> [Problem A]
Set down, word for word, the part of the text on antibiotics and nucleic acid synthesis from "Antibiotics that target" to "synthesis and replication.".
> [Problem B]
In the text on antibiotics and nucleic acid synthesis, at what transcript length do rifamycins block the path of the elongating RNA?

> [Text shown]
How Do Antibiotics Affect Nucleic Acid Synthesis?

Antibiotics that target RNA transcription or DNA replication to prevent new bacteria from being produced must be able to easily diffuse through bacterial membranes. Rifamycins, a subclass of ansamycins, can easily cross the bacterial cell wall and membrane and bind to bacterial DNA-dependent RNA polymerase, thereby suppressing the initiation of RNA transcription. Rifamycins inhibit RNA synthesis by directly blocking the path of the elongating RNA when the transcript becomes two to three nucleotides long (Figure 1). They do not interact with mammalian RNA polymerases but have broad-spectrum bactericidal effects on Gram-positive bacteria and some Gram-negative bacteria. Resistance to rifamycins mainly develops from mutations in the bacterial RNA polymerase.

antibiotics-nucleic-acid-sythesis

Figure 1: Antibiotics interfere with DNA synthesis and replication.

Quinolones and fluoroquinolones target DNA synthesis by interfering with the coiling of DNA strands through inhibiting bacterial type II topoisomerases (DNA gyrase and topoisomerase IV). Topoisomerases relax supercoiled DNA and initiate transient breakages and rejoin phosphodiester bonds in superhelical turns of closed-circular DNA to allow the DNA strand to be replicated by DNA or RNA polymerases (Figure 1). Quinolones bind directly to the active site of the topoisomerase, and fluoroquinolones stabilize the enzyme-DNA complex to interrupt the religation step. Topoisomerases are present in both prokaryotic and eukaryotic cells, but quinolones are specific inhibitors of bacterial topoisomerases. Resistance to quinolones arises from mutations in DNA gyrase and topoisomerase IV, mutations that reduce drug accumulation via entry/efflux, and plasmids that produce Qnr proteins that bind to and protect both DNA gyrase and topoisomerase IV from inhibition.

> [Entries provided]

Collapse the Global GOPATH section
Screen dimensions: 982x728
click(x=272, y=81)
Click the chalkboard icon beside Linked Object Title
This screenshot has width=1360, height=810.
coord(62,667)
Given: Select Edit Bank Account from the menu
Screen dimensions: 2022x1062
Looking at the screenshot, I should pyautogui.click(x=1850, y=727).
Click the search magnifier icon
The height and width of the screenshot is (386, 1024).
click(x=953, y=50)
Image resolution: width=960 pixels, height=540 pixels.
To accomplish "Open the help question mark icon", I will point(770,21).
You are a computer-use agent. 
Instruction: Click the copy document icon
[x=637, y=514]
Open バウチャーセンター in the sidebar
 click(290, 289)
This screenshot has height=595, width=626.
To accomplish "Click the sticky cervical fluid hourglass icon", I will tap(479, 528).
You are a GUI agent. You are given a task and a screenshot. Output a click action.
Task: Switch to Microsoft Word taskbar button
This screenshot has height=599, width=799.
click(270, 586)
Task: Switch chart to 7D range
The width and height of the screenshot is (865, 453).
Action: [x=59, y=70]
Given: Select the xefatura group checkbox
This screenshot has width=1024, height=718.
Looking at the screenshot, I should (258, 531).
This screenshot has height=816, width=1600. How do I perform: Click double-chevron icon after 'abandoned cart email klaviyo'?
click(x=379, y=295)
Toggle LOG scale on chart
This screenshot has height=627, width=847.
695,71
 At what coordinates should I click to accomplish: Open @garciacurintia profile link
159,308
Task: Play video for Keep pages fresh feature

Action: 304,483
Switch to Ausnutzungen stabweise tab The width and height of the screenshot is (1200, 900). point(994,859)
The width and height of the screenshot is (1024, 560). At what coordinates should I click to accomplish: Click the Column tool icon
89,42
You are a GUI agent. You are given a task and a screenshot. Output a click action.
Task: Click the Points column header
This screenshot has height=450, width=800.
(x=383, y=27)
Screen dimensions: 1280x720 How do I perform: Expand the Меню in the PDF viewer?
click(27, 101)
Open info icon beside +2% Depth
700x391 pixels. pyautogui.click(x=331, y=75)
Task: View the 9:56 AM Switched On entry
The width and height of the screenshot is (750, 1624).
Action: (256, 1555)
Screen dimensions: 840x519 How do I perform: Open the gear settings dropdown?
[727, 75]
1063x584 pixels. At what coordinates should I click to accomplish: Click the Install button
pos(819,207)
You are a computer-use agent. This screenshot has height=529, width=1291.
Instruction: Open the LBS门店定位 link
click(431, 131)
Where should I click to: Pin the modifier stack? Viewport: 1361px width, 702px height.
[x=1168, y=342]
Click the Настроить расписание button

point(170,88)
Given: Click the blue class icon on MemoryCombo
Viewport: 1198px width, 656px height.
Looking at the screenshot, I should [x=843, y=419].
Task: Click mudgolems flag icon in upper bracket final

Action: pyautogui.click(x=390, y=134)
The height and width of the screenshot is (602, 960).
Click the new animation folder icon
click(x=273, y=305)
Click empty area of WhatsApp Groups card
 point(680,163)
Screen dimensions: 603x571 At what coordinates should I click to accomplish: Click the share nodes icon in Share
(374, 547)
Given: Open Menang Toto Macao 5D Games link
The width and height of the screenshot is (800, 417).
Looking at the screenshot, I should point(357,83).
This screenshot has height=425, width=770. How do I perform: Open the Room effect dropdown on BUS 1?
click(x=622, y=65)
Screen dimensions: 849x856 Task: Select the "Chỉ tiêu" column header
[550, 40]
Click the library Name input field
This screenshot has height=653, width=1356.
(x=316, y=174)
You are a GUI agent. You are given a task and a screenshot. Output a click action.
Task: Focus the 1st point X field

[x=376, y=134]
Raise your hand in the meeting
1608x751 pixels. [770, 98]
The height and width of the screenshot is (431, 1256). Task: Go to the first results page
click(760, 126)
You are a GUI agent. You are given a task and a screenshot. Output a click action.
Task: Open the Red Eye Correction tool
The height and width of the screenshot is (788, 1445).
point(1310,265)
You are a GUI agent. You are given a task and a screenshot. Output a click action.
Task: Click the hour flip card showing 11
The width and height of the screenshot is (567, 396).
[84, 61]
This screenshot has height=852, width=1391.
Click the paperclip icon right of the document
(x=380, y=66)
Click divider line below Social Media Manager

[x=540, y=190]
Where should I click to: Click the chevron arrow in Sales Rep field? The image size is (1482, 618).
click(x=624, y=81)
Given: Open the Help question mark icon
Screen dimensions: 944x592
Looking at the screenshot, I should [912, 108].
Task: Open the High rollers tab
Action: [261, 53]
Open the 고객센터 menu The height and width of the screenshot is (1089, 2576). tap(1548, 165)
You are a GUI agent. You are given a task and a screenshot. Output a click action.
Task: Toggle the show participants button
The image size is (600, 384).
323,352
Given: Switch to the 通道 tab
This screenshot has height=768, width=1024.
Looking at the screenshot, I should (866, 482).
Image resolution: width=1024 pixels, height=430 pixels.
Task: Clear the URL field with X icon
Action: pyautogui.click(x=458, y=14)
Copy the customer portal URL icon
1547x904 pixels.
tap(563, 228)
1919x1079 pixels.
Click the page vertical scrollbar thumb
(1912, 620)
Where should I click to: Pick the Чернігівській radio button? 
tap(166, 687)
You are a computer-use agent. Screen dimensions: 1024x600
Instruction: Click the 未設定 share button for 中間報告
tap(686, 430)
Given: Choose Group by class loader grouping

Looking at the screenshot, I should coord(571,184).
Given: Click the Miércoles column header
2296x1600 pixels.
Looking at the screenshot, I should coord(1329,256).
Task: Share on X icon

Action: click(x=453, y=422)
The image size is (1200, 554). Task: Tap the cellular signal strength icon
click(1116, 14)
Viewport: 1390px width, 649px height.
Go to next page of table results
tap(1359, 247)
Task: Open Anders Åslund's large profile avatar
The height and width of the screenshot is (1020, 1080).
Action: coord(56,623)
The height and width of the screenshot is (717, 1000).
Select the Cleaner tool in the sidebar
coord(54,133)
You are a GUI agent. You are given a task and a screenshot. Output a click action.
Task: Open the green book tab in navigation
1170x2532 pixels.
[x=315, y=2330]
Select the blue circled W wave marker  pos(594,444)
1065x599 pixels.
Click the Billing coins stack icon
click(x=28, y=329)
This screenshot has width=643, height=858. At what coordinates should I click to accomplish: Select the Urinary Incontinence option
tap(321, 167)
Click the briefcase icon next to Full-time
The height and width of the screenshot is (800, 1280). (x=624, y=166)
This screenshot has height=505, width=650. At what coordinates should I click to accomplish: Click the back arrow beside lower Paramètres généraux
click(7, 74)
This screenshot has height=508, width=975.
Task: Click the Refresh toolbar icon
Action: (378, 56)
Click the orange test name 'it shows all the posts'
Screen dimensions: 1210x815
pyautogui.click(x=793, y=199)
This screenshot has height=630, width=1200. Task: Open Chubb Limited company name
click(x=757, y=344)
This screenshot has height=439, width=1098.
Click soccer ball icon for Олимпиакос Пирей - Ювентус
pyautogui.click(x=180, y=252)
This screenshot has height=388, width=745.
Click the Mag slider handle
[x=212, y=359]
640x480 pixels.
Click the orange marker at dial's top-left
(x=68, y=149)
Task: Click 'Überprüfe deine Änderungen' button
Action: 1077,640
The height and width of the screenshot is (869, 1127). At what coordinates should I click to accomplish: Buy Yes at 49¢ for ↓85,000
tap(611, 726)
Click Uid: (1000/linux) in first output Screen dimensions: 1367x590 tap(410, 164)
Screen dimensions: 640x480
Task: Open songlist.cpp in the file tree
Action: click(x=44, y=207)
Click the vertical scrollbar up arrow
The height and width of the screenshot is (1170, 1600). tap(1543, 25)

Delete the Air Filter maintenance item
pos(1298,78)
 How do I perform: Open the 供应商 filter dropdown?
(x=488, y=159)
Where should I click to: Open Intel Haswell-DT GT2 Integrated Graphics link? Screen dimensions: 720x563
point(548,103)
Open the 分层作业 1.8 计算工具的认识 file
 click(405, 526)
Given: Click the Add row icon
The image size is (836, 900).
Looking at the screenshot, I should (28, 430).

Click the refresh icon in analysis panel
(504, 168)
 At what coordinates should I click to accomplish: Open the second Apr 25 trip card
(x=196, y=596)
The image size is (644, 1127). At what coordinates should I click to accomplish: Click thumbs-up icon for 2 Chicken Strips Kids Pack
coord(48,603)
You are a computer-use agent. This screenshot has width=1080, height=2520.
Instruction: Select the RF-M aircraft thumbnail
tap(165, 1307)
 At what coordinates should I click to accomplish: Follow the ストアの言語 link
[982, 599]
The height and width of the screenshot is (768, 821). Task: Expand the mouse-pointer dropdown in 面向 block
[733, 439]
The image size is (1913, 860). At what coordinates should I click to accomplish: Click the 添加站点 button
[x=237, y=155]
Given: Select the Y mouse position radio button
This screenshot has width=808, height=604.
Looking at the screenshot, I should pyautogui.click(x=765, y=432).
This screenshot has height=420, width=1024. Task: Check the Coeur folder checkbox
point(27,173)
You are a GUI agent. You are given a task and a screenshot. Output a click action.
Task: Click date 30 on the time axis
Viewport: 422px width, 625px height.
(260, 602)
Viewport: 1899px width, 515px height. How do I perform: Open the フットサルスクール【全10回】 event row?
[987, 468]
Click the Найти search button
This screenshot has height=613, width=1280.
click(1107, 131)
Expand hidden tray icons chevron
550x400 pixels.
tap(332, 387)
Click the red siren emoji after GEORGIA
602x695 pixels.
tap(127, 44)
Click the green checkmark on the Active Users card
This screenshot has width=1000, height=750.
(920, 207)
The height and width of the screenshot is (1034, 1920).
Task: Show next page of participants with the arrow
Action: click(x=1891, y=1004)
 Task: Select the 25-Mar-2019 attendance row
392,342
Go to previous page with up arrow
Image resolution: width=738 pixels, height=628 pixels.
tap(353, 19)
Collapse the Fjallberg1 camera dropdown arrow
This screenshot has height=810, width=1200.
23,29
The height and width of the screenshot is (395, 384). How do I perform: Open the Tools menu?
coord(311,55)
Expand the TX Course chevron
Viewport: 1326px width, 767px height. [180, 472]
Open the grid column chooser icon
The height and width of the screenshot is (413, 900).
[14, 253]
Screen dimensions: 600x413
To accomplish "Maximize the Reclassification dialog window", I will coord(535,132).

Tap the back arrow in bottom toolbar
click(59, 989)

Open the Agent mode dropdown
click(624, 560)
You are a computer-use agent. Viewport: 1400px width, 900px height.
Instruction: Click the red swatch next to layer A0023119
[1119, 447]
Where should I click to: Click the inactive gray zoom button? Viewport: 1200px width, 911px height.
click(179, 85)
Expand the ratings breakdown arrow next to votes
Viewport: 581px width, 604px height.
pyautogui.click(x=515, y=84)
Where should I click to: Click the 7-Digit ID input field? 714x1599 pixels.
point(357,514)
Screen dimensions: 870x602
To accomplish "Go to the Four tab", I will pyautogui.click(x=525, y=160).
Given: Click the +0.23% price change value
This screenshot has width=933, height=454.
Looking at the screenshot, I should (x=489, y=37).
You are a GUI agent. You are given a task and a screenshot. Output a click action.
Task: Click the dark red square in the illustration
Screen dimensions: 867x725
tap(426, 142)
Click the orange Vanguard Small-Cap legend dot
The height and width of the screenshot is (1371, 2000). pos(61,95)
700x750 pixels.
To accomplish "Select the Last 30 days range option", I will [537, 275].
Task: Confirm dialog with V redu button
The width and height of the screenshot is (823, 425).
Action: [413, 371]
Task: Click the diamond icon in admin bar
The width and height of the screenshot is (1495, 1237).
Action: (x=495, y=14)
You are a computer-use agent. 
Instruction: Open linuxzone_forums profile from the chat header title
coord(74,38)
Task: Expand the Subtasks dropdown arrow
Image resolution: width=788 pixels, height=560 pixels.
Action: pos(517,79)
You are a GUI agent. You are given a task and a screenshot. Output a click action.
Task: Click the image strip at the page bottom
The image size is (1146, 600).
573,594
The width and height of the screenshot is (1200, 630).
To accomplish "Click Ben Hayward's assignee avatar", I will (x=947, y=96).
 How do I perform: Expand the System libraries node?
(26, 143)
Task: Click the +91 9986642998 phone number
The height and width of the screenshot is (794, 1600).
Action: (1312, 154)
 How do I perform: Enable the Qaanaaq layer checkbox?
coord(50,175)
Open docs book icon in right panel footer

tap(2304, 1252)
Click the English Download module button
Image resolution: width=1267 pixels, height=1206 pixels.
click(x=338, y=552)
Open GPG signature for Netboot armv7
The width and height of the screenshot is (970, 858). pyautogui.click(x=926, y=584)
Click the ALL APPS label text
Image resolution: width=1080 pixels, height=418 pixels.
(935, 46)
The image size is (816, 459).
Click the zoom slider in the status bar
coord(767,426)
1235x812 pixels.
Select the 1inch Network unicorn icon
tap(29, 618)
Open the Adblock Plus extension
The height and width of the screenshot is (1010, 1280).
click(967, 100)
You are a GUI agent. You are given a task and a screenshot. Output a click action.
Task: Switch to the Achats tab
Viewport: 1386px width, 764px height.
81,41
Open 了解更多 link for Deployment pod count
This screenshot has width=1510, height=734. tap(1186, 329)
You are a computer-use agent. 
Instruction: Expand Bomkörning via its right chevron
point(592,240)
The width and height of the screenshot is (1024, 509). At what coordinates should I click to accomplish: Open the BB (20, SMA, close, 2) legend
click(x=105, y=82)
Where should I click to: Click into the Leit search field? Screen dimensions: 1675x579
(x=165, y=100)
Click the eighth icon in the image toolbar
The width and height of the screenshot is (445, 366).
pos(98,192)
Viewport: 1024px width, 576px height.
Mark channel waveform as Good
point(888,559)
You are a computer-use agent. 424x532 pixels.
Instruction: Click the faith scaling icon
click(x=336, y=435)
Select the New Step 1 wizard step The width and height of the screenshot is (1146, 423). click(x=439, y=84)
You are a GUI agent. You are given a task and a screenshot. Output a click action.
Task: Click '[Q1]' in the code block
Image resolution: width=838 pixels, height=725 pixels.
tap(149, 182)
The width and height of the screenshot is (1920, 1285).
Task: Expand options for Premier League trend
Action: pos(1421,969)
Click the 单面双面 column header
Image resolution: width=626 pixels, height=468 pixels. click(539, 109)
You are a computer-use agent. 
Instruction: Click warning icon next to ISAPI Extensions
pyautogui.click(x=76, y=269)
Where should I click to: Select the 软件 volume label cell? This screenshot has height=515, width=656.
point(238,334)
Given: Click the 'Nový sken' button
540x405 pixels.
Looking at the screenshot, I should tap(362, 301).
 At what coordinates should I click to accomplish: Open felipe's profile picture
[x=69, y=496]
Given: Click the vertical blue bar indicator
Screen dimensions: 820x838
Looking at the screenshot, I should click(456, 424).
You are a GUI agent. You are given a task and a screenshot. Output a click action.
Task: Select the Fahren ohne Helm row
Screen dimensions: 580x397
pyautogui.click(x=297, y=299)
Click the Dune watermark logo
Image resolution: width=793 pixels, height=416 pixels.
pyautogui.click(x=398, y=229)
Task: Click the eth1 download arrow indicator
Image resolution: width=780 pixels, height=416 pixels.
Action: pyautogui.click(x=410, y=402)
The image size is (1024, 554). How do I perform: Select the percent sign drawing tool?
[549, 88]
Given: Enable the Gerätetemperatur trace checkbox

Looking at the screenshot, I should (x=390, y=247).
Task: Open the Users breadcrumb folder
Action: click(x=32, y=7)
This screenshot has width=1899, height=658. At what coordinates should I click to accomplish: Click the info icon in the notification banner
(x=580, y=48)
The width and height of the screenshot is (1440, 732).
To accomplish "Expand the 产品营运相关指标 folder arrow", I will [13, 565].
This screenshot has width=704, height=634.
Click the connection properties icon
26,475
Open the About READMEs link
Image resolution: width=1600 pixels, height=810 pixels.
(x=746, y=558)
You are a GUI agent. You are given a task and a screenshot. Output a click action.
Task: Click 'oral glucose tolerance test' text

> [Final answer A]
Antibiotics that target RNA transcription or DNA replication to prevent new bacteria from being produced must be able to easily diffuse through bacterial membranes. Rifamycins, a subclass of ansamycins, can easily cross the bacterial cell wall and membrane and bind to bacterial DNA-dependent RNA polymerase, thereby suppressing the initiation of RNA transcription. Rifamycins inhibit RNA synthesis by directly blocking the path of the elongating RNA when the transcript becomes two to three nucleotides long (Figure 1). They do not interact with mammalian RNA polymerases but have broad-spectrum bactericidal effects on Gram-positive bacteria and some Gram-negative bacteria. Resistance to rifamycins mainly develops from mutations in the bacterial RNA polymerase.

antibiotics-nucleic-acid-sythesis

Figure 1: Antibiotics interfere with DNA synthesis and replication.

> [Final answer B]
They block it when the transcript becomes two to three nucleotides long.